The way up is light-hearted compared to the stress of yesterday. It becomes obvious that the great weather will last, so we take lots of pictures on our slow march to the summit. Once again, Peter charges and leads the boot-pack on the upper face.
Elation hits as we top out on the pointy summit. Finally a cloudless Georgian summit! The views are amazing and the air is warm. Peter pulls out his cell, and wishes his father a happy birthday back in Austria. I spread out all my camera gear on my pack, drying out my lenses that got foggy during the ascent. We can see our tracks from the day before, a few hundred feet away etched into the icy hard-pack.
After an hour or so we click into our skis. The position of this line is probably the most beautiful I’ve skied on. A perfect sustained face, with creamy powder, directly across from the massive vertical rock of Ushba. Impossible to get a photo that does it justice. We swap leads and navigate our way down the ridge, the lower face, the lower seracs, and finally out onto the glacier below. We end up making almost 2000 meters of turns all the way back to camp.

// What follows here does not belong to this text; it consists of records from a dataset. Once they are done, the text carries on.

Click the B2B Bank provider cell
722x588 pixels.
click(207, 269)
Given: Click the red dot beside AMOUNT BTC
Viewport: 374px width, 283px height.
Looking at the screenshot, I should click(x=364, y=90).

A perfect finish to the trip. The top section of this line is easy to access from the popular climbing routes by the Ushba Plateau. So there’s a possibility that an unrecorded ski descent of this top face has occurred. But we’re pretty sure our exposed route down the lower face and around the icefall at the bottom, would grant us a 1st descent of the complete Southwest face. A classic moderate line!
We spend the rest of the afternoon eating the last of our food, packing up camp, and heading back to the road. A quick cell phone call to Tato, and a friend is dispatched from Mestia to pick us up. Gotta love Georgian hospitality! The next five days are full of bus and plane rides back to Canada.
Georgia was amazing. The landscapes, the people, the history, and of course the food, were all such great experiences that I’d recommend the country to all ski mountaineers. The mountain culture and landscapes of Svaneti were especially impressive. Lots more spring steep potential in the high mountains and mid-winter potential in the smaller mountains. It’s such an honour to show up in the Caucasus and fire off 3 significant 1st descents. It was a humbling experience as well. The beginning of the trip was filled with doubt and last minute changes. Gear was forgotten (the reason why we only had a 1 man tent!), and some of it failed as well. Foreheads were burnt, legs cramped, and we failed on Tetnuldi. But in the end, we persevered and got lucky with those two 2000m descents in the final 48hours. Memories that’ll last a lifetime.
I was lucky to have Peter as a travel partner. He was essentially my tour guide, and the trip wouldn’t have succeeded without him. Georgians don’t speak much english, so his Russian was crucial. If you don’t have the help of a local though, travel would still be fine. Just allow time for mistakes to be made.